While I choose to believe that – on some exceedingly modest level – I have reasonably good critical sense of measure where music is concerned, I have no illusions about my skills on the commercial side of things: my commercial instincts are close to nil. Were it up to me, we’d all live in a world in which Marshall Crenshaw would sell a million records each time out. Alas, such a world does not exist. So while I am pretty good at pegging the inverse – a sort of, “That’s so terrible it’ll probably be a hit,” – few would ever look to me to predict the success of an up-and-coming recording artist.
A case in point is kiwi pop. As exemplified by the output of New Zealand-based Flying Nun Records, that subgenre was, I was all but certain, destined to be the Next Big Thing in the 1980s. With excellent acts on their roster – a list that included The Clean, The Jean-Paul Sartre Experience, and Tall Dwarfs, the tiny label from the tiny country was responsible for some of the era’s most engaging examples of what we then called New Wave.
You know how things turned out. True, Split Enz (and later Crowded House) would enjoy major and well-deserved success across the globe (though decidedly less success in the USA), but as far as New Zealand-based pop culture, well, let’s just say that a bunch of hairy little Hobbits pretty well cornered the market.
Still, that music was pretty fine. And many artists from that classic era remain active to this day.
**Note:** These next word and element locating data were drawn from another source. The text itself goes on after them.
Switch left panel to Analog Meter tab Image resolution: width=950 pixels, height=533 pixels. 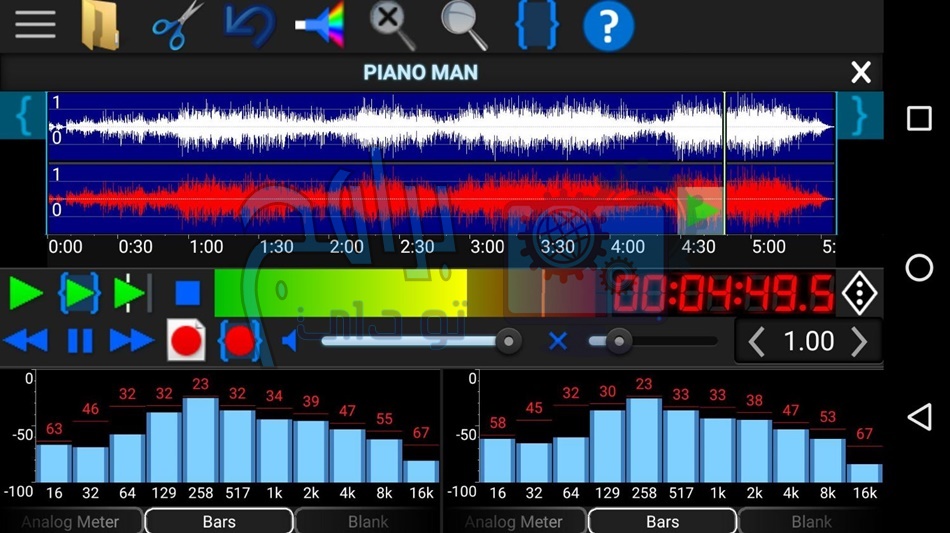[x=70, y=521]
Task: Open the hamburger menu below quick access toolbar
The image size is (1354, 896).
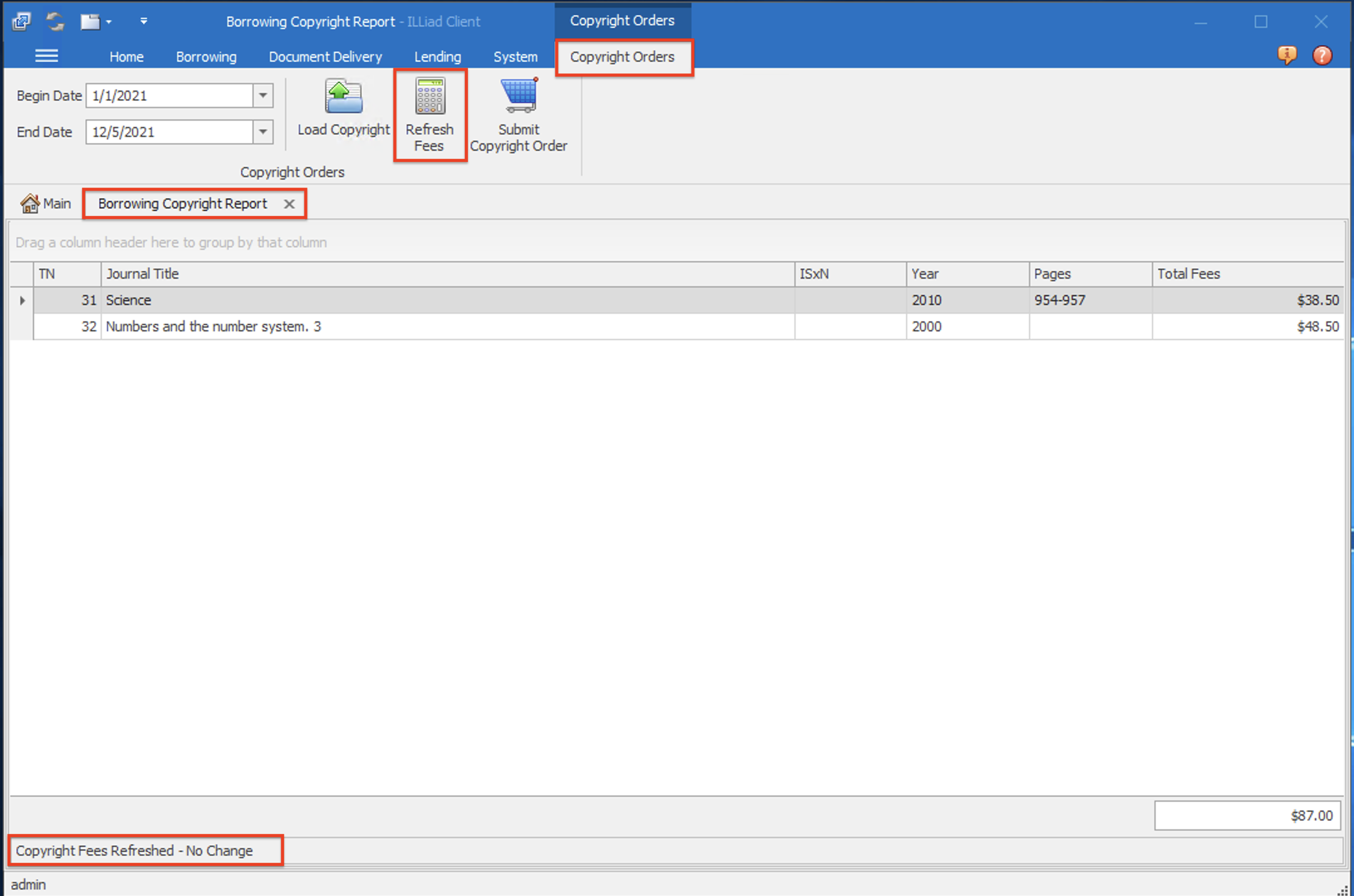Action: tap(46, 56)
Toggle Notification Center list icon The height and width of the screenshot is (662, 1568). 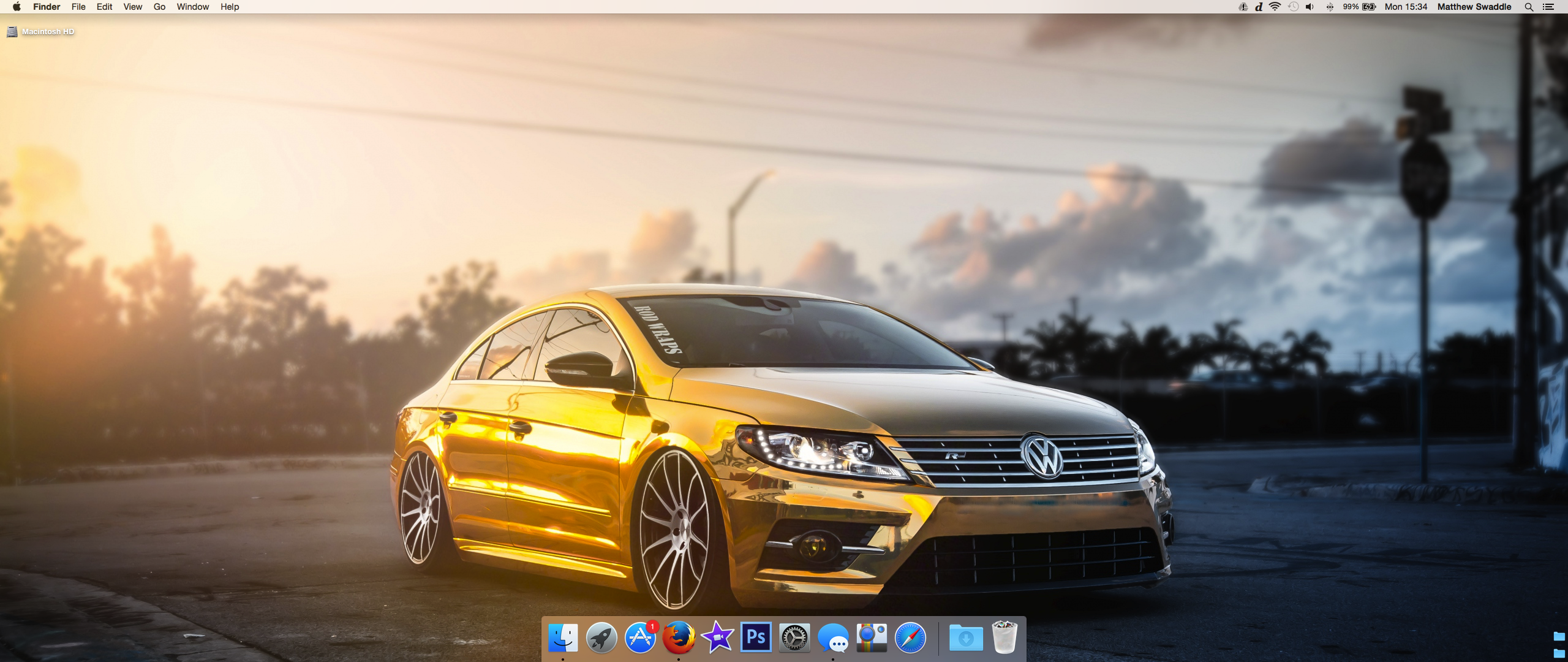1548,7
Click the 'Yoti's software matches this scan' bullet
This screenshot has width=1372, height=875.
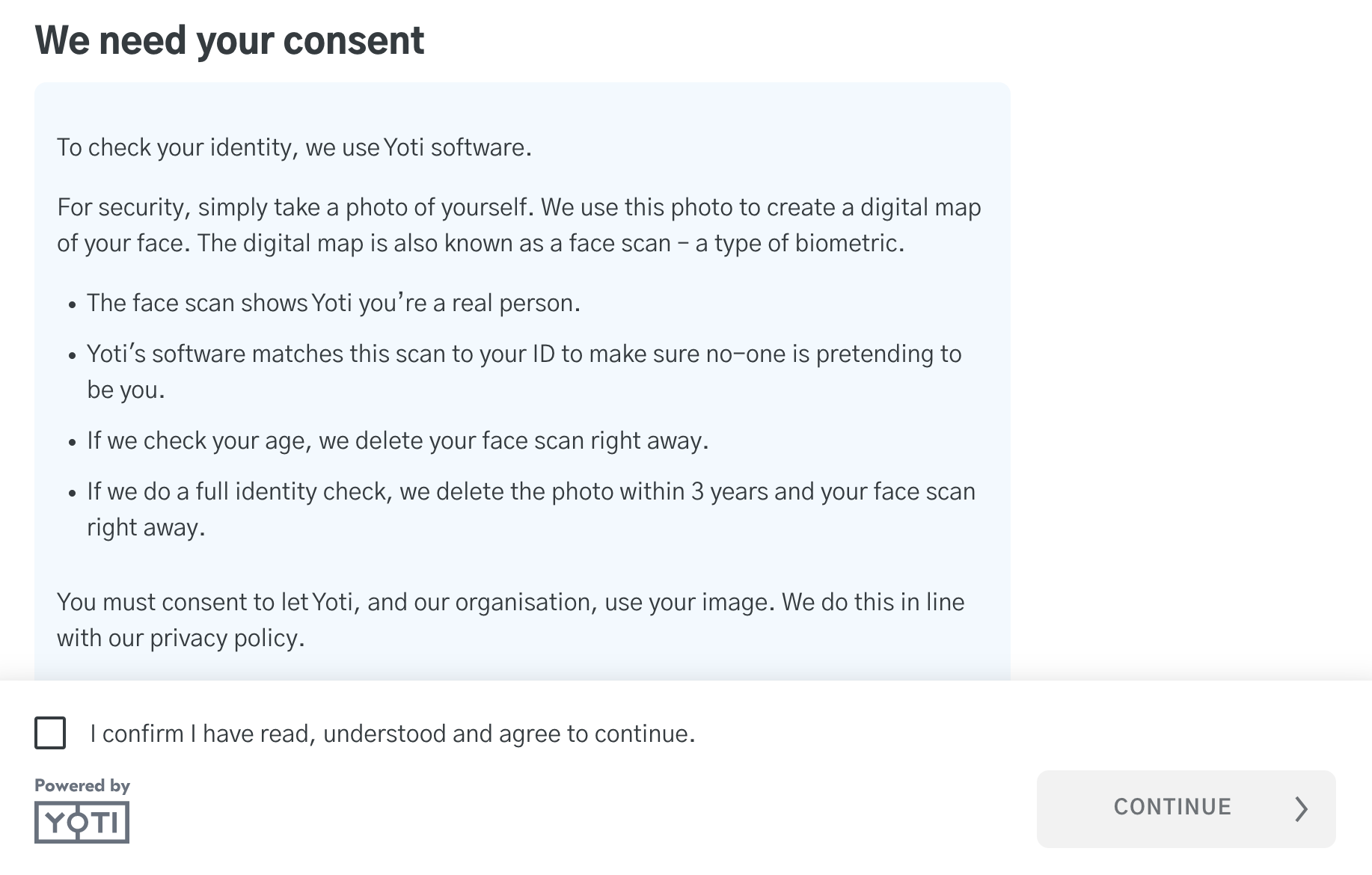524,354
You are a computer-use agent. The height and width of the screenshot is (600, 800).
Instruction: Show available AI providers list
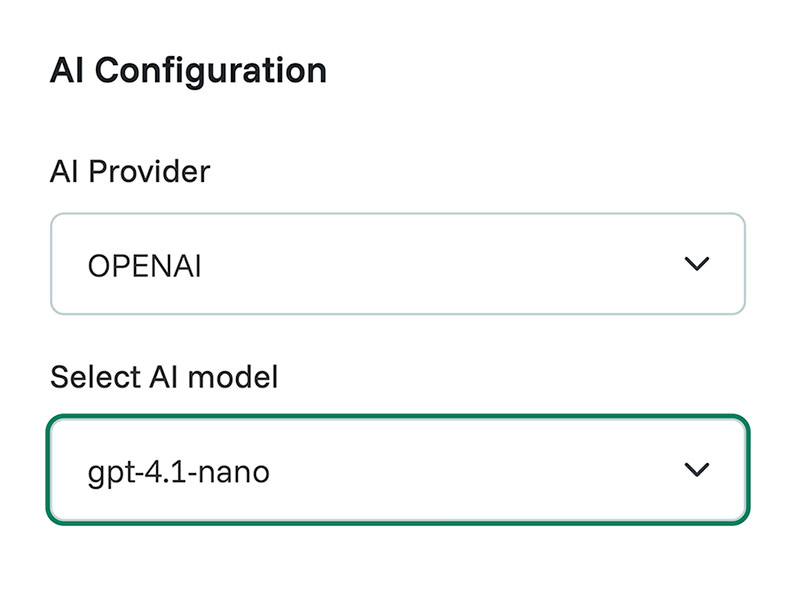[397, 264]
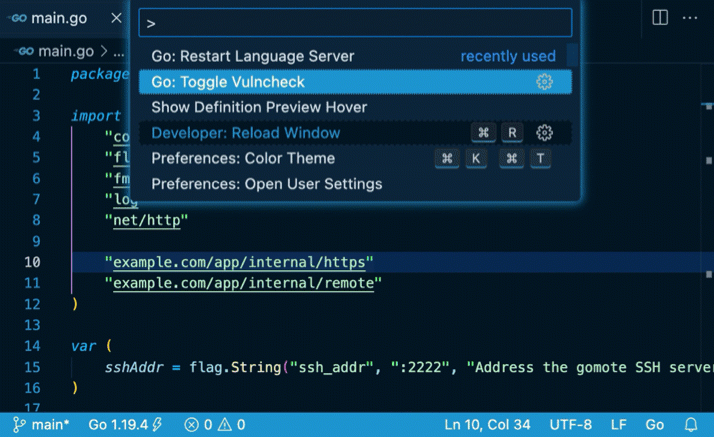The image size is (714, 437).
Task: Open Preferences: Color Theme picker
Action: point(243,158)
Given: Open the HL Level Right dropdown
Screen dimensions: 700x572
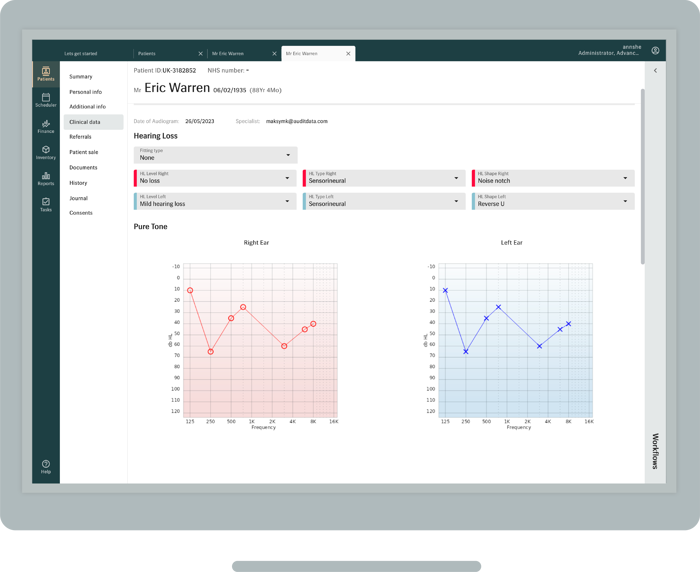Looking at the screenshot, I should [215, 178].
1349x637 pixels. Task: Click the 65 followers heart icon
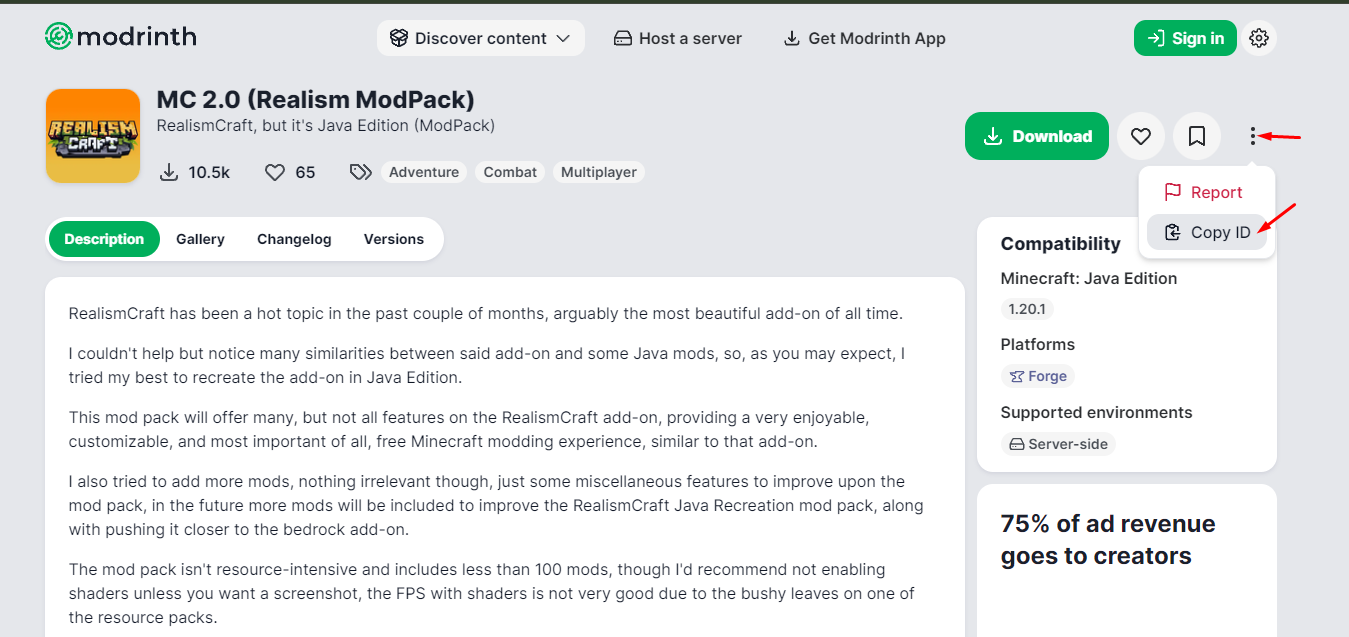275,172
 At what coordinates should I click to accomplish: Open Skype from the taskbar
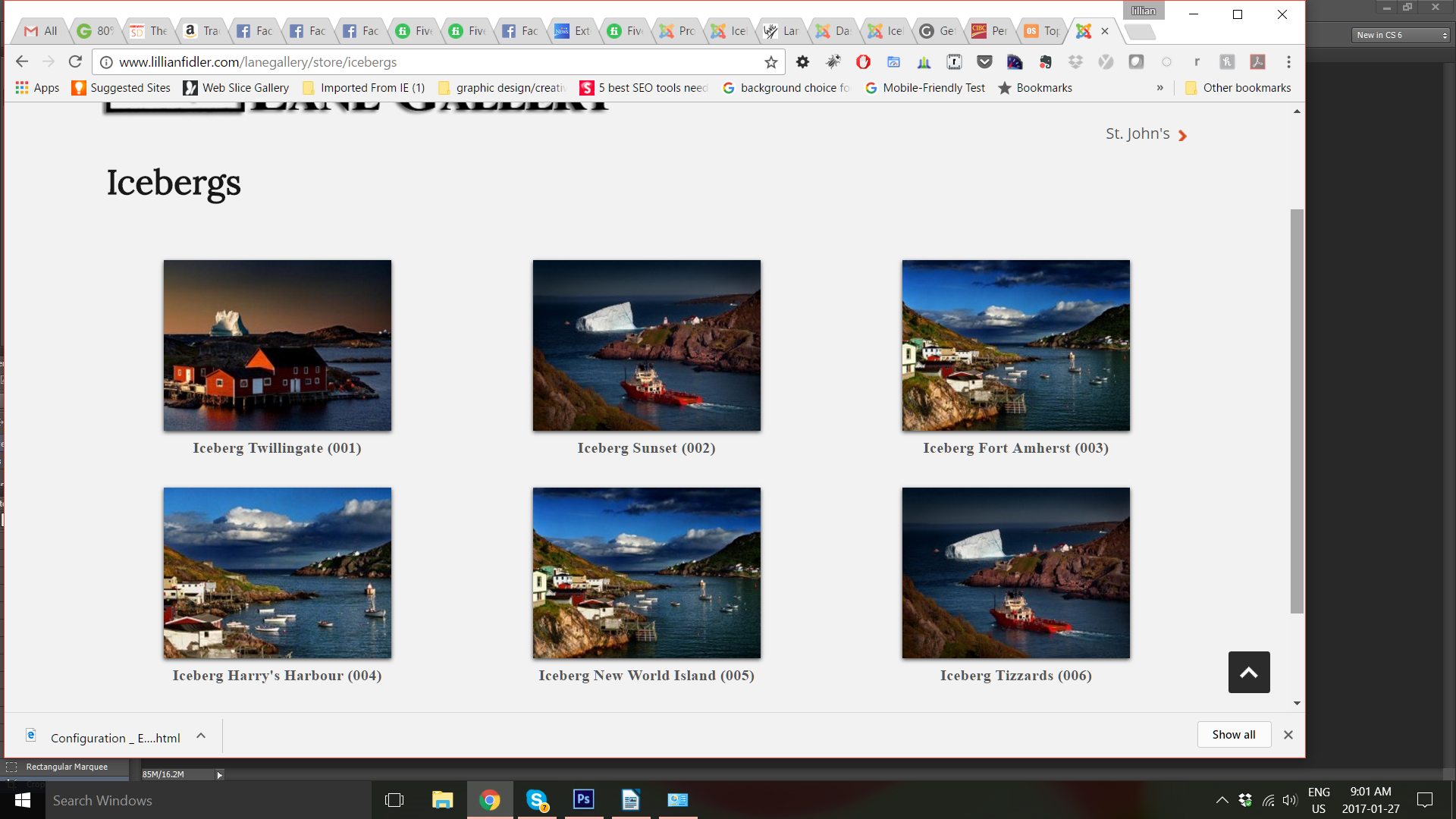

Chris Knox (formerly of Tall Dwarfs) has remained quite busy, even after suffering a stroke in 2009. But perhaps the finest of all the bands of the era – right up there with my beloved Enz – were and are The Chills. Their ironically-yet-aptly-titled 1990 single “Heavenly Pop Hit” (#2 NZ, #92 UK, non-charting in the USA) captures the spirit of the era, all chiming and shimmering guitars and catchy choruses. A timeless tune, it’s the one song that people in the northern hemisphere know by the band, if they know one at all.
The Chills remain very much active. Since 1980 and with precious few breaks, Martin Phillipps and his rotating lineup of band mates have turned out pop of the finest order. And on their latest, the live Somewhere Beautiful, The Chills serve up a sort of greatest hits live set for the ages.
Released on CD and in a 3LP vinyl configuration, Somewhere Beautiful charts the band’s history in a non-chronological fashion. The band surveys music from their four albums, delivering the tunes in muscular yet tuneful fashion.
The editing on the album – at least on the promotional CD which I had for review – is a bit odd. While the songs were all cut live at a recent gig, the applause is mostly cut out, and each track fades at its end, like on a traditional studio album. But the performances remain first-rate. There’s a certain life breathed into the live readings of tunes like “I Love My Leather Jacket” that makes them essential companions to their studio counterparts.
The career overview nature of Somewhere Beautiful makes the album a good entry point for newcomers to The Chills catalog, and the immediacy and newness of it all makes it an essential purchase for the long since converted. In short, a winner.